If CNN and the New York Times are covering gossip like it’s politics, perhaps it’s not so crazy for the weeklies to cover politics like it’s gossip — not a difficult imaginative leap with the Spitzers, McGreeveys and Patersons of the political world making more sleazy headlines than the sisters Simpson. Janice Min at US is doing just that, giving Hillary Clinton and Barack Obama the full Us treatment. Clinton was recently asked by Min to take a tour through her past fashion disasters, while Obama made aforementioned headlines by asserting that the briefs or boxers question doesn’t matter, because he looks good in either one. Also, he loves hot sauce. And his wife, Michelle, reads Us. Natch. Silly, sure. But Min’s unerring sense of the zeitgeist is what keeps her publication ploughing steadily forward while the numbers for her gossip brethren reflect exactly the kind of celebrity ennui that I feel when I stare at a newsstand.

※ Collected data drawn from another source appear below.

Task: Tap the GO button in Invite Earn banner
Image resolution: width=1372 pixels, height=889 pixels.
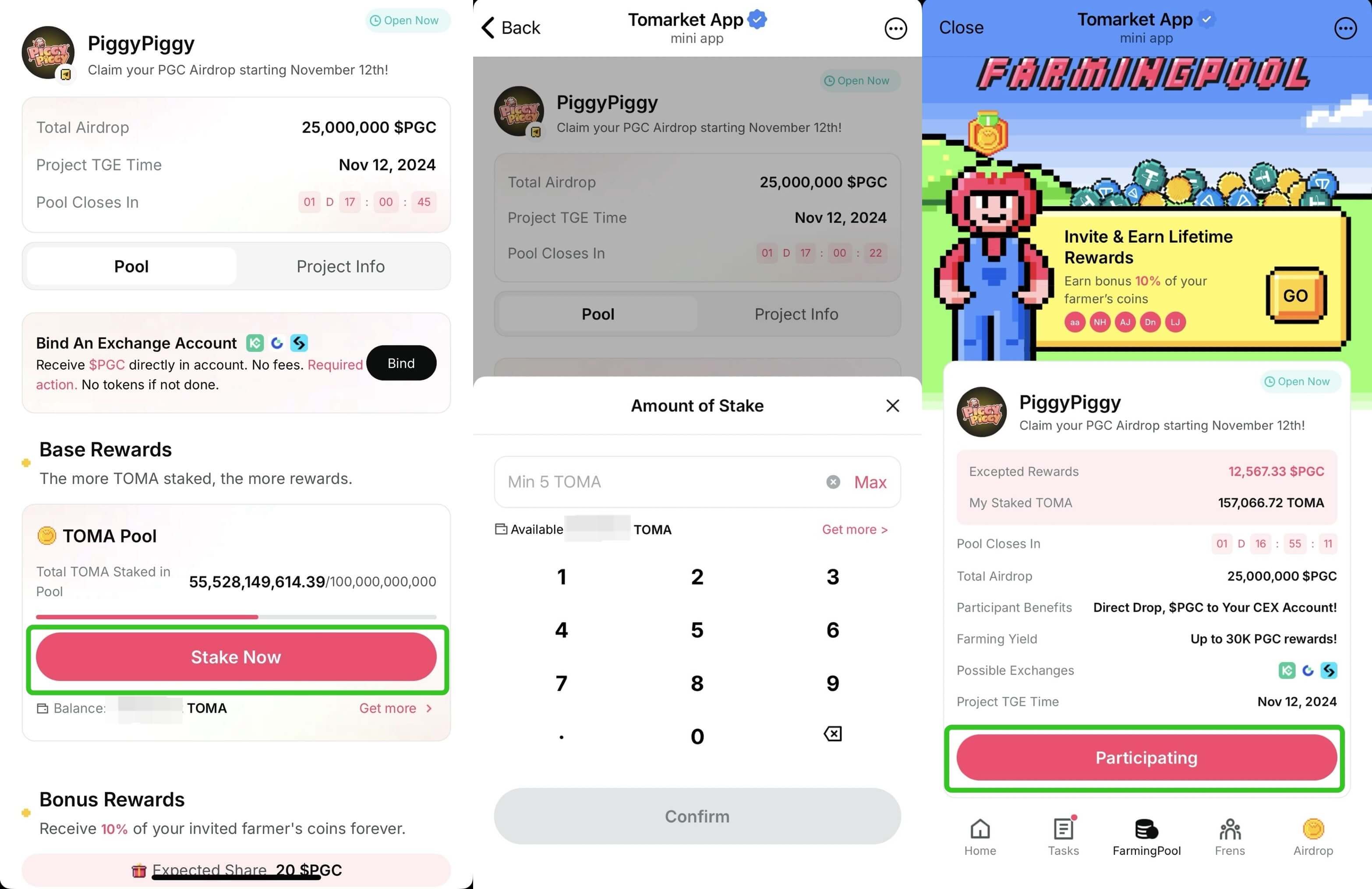Action: click(1297, 295)
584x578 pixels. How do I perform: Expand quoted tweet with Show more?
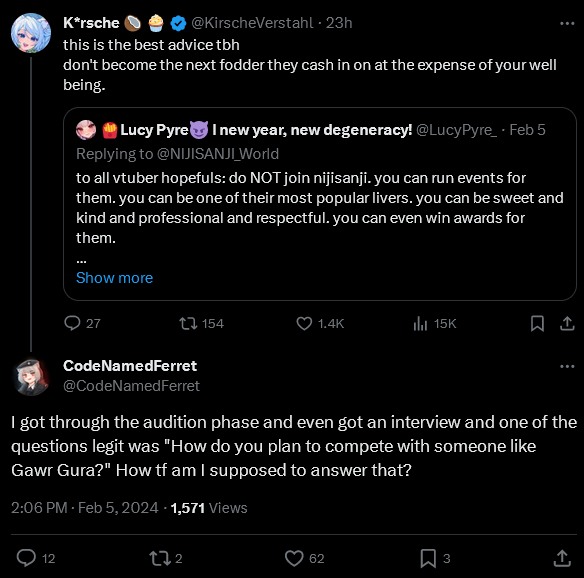tap(114, 278)
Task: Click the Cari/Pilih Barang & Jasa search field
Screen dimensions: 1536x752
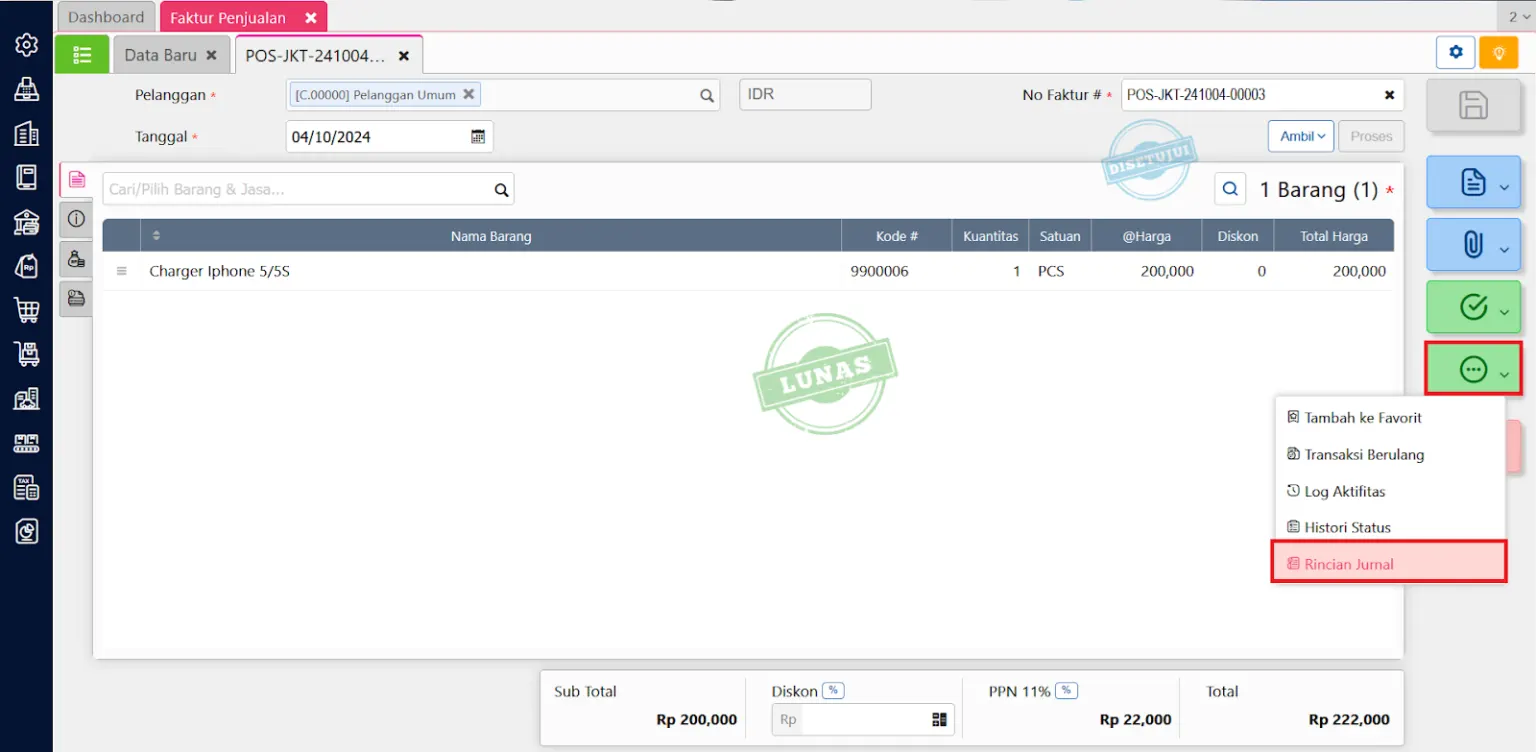Action: point(298,189)
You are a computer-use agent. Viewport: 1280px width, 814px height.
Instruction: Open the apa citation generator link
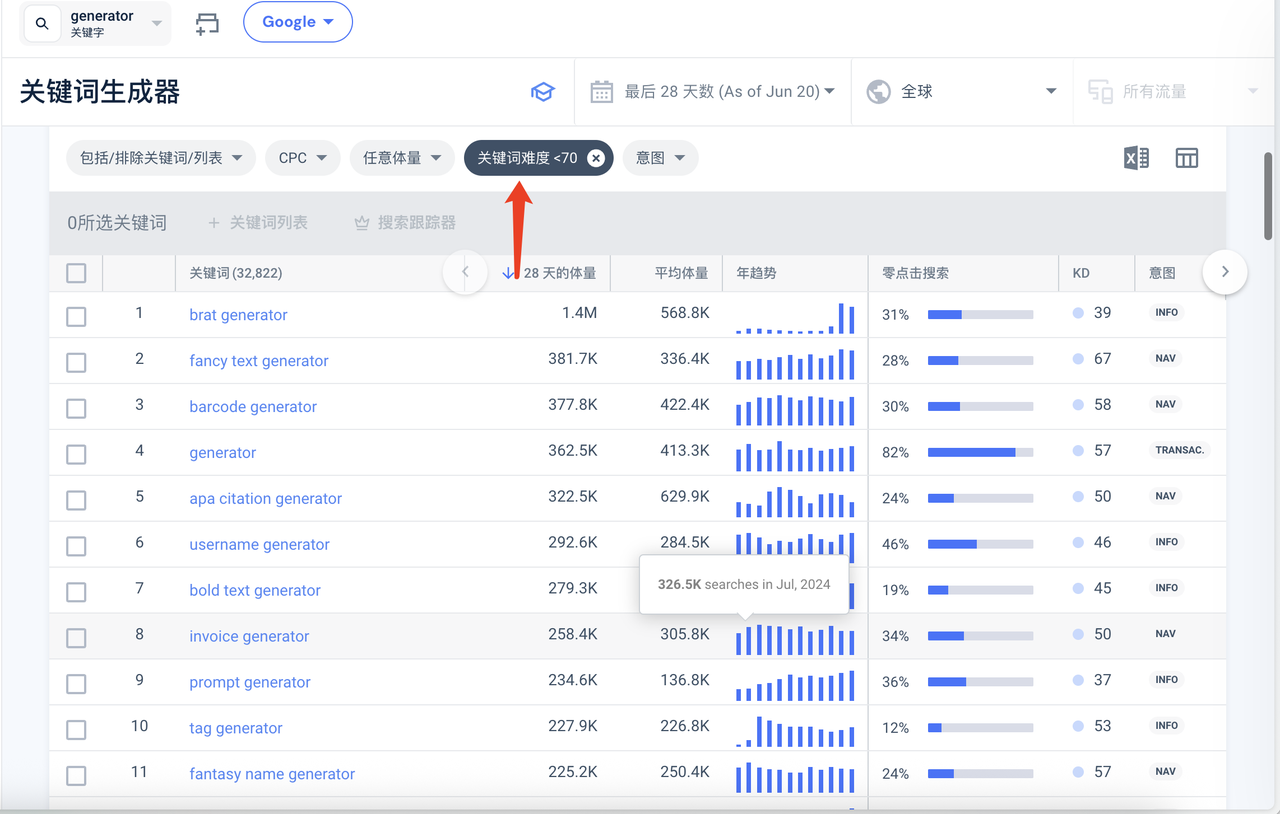[x=265, y=499]
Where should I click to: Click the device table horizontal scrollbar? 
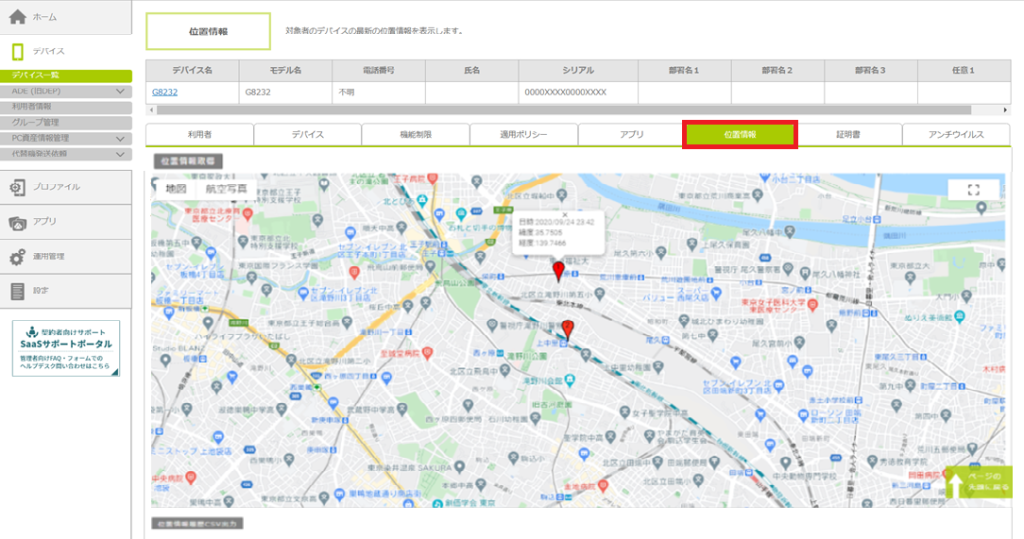point(560,110)
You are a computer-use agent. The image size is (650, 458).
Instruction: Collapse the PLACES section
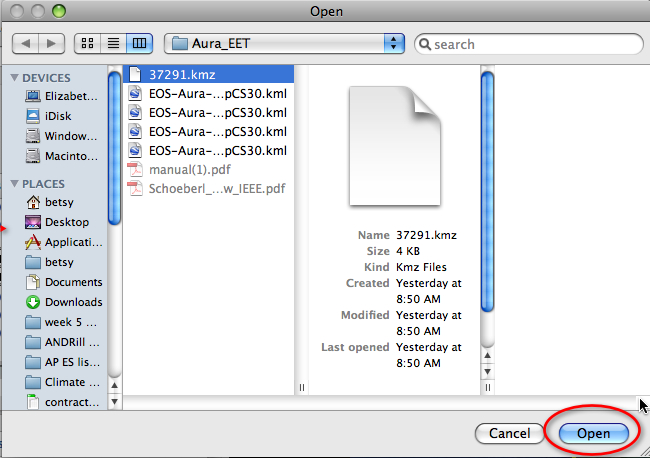pyautogui.click(x=15, y=184)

So where does that leave those of us who enjoyed a few halcyon years of mindless celebrity coverage? For one thing, I find myself longing for a return to some old-fashioned canned stories cooked up by publicists and pegged to movie releases. I’m over stars being just like me, or worse off than me. I would like them to be different, and more glamorous, and better at not spilling food on themselves than me. I would like to read about their attractive homes and perfect relationships and healthy but satisfying Zone diets and think to myself: “Well, easy for them! They’re celebrities!”

People recently published a calming cover story about Drew Barrymore — how she lost 20 pounds, gave a million dollars to world hunger relief, and is just as blissfully in love with her new boyfriend (they’re talking babies!) as she has been with every other guy she’s fallen blissfully in love with. This story made me happy, in precisely the same way that a 1950s Photoplay story about Debbie Reynolds and Eddie Fisher might have: I don’t care if it’s crap. For the course of my morning subway ride, I was perfectly entertained.

Rebecca Traister

Rebecca Traister writes for Salon. She is the author of "Big Girls Don't Cry: The Election that Changed Everything for American Women" (Free Press). Follow @rtraister on Twitter.

Where have all the booties gone?

Celebrity culture seems to have abandoned the "healthy butt" trend.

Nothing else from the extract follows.